In the late 12th century Alfonso VII of León gave the lordship of Villafranca to his sister Sancha. Later it went to Urraca, wife of King Ferdinand II and then to Teresa, wife of Alfonso IX, and then to numerous other noble people. In 1486 the lordship became a marquisate assigned to Luis Pimentel y Pacego: his daughter married Pedro Álvarez de Toledo, whose family thenceforth held the marquisate for centuries. In 1619 saint Lawrence of Brindisi was brought here after his death in Lisbon and buried in the Monastery of the Assumtiion, which still contains his spoils.

During the Peninsular War Villafranca was the headquarters of the Galician army and was sacked three times by the English troops, and was later occupied by the French troops. The Spanish general Antonio Filangieri died here. The town was freed in 1810.

Main sights
Collegiate church of Santa María (16th-17th centuries)
Church of St. John (12th century)
Church of St. Nicholas (17th century)
Church of Santiago the Apostle (12th-13th centuries)
Monastery of the Annunciation: hosts the spoils of saint Lawrence of Brindisi
Monastery of St. Francis de Asís (13th century), of which only the late Romanesque church remains, with the upper façade and the two bell towers added in Baroque style during the 18th century.
Castle of the Counts of Pena Ramiro (16th century), with four towers
Palace of the Marquisses of Villafrance (18th century)

◆ Dataset rows ◆
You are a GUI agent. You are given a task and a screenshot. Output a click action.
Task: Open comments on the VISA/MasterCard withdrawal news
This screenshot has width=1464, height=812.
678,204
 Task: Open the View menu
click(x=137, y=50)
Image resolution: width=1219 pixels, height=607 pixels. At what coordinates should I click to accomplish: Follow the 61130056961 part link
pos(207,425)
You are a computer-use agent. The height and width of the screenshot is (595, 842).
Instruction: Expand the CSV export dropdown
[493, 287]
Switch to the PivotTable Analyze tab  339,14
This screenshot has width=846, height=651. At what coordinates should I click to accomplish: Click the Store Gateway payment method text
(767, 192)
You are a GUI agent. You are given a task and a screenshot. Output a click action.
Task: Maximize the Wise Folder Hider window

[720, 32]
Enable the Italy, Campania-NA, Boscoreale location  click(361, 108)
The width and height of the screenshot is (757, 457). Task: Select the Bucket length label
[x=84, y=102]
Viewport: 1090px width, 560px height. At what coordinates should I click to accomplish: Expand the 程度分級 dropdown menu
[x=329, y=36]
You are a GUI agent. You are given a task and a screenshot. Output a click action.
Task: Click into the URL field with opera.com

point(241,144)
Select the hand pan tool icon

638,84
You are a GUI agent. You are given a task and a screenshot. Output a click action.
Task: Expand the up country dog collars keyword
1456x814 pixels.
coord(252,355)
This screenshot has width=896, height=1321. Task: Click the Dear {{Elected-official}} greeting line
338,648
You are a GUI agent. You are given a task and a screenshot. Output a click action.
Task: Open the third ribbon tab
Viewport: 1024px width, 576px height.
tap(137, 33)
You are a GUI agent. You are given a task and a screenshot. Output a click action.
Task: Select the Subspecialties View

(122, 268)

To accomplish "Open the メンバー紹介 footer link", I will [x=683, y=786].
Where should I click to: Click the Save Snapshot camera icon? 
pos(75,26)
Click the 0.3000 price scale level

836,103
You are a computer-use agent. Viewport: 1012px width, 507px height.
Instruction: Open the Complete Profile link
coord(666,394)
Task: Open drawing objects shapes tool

◆ Task instructions ◆
Can you write what comes next in the passage about Villafranca's history and sights, starting right after its final line? The listing comes from a separate, unrelated source.

◆ Task response ◆
Palace of Torquemada (18th century)

Villages
The municipality comprises several villages:

Villafranca del Bierzo 
Vilela
Valtuille de Arriba
Valtuille de Abajo
Paradaseca
Puente de Rey
Cela
Ribón
Veguellina
Tejeira
Villar de Acero
Campo del Agua
Aira da Pedra
Pobladura de Somoza
Prado de Paradiñas
Prado de la Somoza

Local festivities 
 January 28, Santo Tirso
 February 3, San Blas
 May 1, Festa do Maio
 June, Poetry festivity
 July 25, Santiago
 August, Tourist festivities
 September 14, El Cristo

Marquesses of Villafranca del Bierzo
1st Luis Pimentel y Pacheco (1486-1497) 
2nd Pedro Álvarez de Toledo (1497-1539)
3rd Fadrique Álvarez de Toledo y Osorio ; no issue (1539-1569)
4th García Álvarez de Toledo, brother (1569-1577)
5th Pedro Álvarez de Toledo (1577-1627)
6th García Álvarez de Toledo; no Issue; brother of Fadrique Álvarez de Toledo y Mendoza (1627-1649)
7th Fadrique Álvarez de Toledo y Ponce de León; son of Mendoza (1649-1705)
8th José Fadrique Álvarez de Toledo Osorio y Córdoba y Cardona (1705-1728) 
9th Fadrique Vicente Álvarez de Toledo; married sister of 13th Duke of Medina Sidonia (1728-1753) 
10th Antonio Álvarez de Toledo y Pérez de Guzmán (1753-1773)
11th José Álvarez de Toledo, Duke of Alba (1773-1796)
12th Francisco de Borja Álvarez de Toledo Osorio (1796-1821)
13th Pedro de Alcántara Álvarez de Toledo y Palafox (1821-1867)
14th José Álvarez de Toledo y Silva (1867-1900)
15th Joaquín Álvarez de Toledo y Caro (1900-1915)
16th Joaquín Álvarez de Toledo y Caro (1915-1955)
17th Luisa Isabel Álvarez de Toledo y Maura (1957-2008)
18th Leoncio Alonso González de Gregorio y Álvarez de Toledo (since 2010)

Church of Saint Nicolas
The Church of Saint Nicolas (Iglesia de San Nicolas) was founded in 1638 and is currently run by the Paulist Fathers. The costs of the original construction were paid by Gabriel Robles, a native son who got rich mining silver in Peru.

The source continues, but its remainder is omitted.